Cronaca

Morto dopo 6 interventi, la moglie: “Nessun risarcimento”

La vedova di Virgilio Nazzarri morto in ospedale dopo 6 interventi si sfoga: "Nonostante i medici abbiano riconosciuto l'errore, ancora nessun risarcimento dall'ospedale e dalle assicurazioni"

Graziella Nazzarri, vedova di un uomo morto a 52 anni nell'ospedale  San Pietro-Fatebenefratelli dopo un calvario di sei interventi si sfoga: "Ci sentiamo abbandonati. Nonostante l'ospedale avesse garantito ai nostri legali un concreto ed immediato interessamento, nessuno si è più fatto vivo".

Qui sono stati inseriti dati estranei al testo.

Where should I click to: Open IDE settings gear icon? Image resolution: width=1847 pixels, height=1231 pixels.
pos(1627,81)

Virgilio Nazzarri, suo marito è morto dopo un'agonia di 36 giorni il 23 settembre 2010 a seguito di una necrosi di tutti gli organi vitali: era entrato in sala operatoria per l'asportazione di un rene, perché malato di tumore, ma la chiusura di un'arteria sbagliata gli è stata fatale. "Mi rendo conto - dice la donna all'Ansa - che la giustizia penale ha i suoi tempi e che nessuna cifra potrà mai riportare in vita Virgilio, ma ritengo assurdo che, nonostante i medici abbiano riconosciuto l'errore, l'ospedale o le sue assicurazioni non provvedano a risarcirci, costringendoci a vendere i nostri beni per andare avanti".

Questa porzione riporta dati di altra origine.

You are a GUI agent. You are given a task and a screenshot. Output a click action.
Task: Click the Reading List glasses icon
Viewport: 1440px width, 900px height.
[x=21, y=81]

In seguito alla denuncia dei parenti, il Pm Paola Filippi aveva disposto l'autopsia nel corso della quale tutti i medici legali e specialisti incaricati avevano concordato sull'evidenza della responsabilità. Uno degli avvocati della famiglia, Francesco Lauri, spiega che "l'ospedale San Pietro ha aperto il sinistro presso la Fondiaria Sai, compagnia con la quale risulta assicurato, con il chiaro intento di accelerare l'aspetto risarcitorio, alla luce dell'incontestabile errore chirurgico e della circostanza che il Nazzarri rappresentasse l'unico sostegno finanziario per l'intera famiglia. A distanza di circa tre mesi dall'apertura del sinistro, e di quattro mesi dalla morte, le promesse della struttura sanitaria non hanno sortito alcun concreto riscontro, essendo la condotta della Fondiaria Sai del tutto defatigatoria, costringendo la famiglia Nazzarri a cedere parte dell'attività commerciale per poter far fronte alle necessità quotidiane". "La politica di certe compagnie di assicurazioni - spiegano i legali della famiglia, Lauri e Giovanna Zavota - è chiaramente improntata a ritardare o addirittura omettere il risarcimento anche dinanzi all'evidenza dei fatti, il che aggiunge al danno la beffa".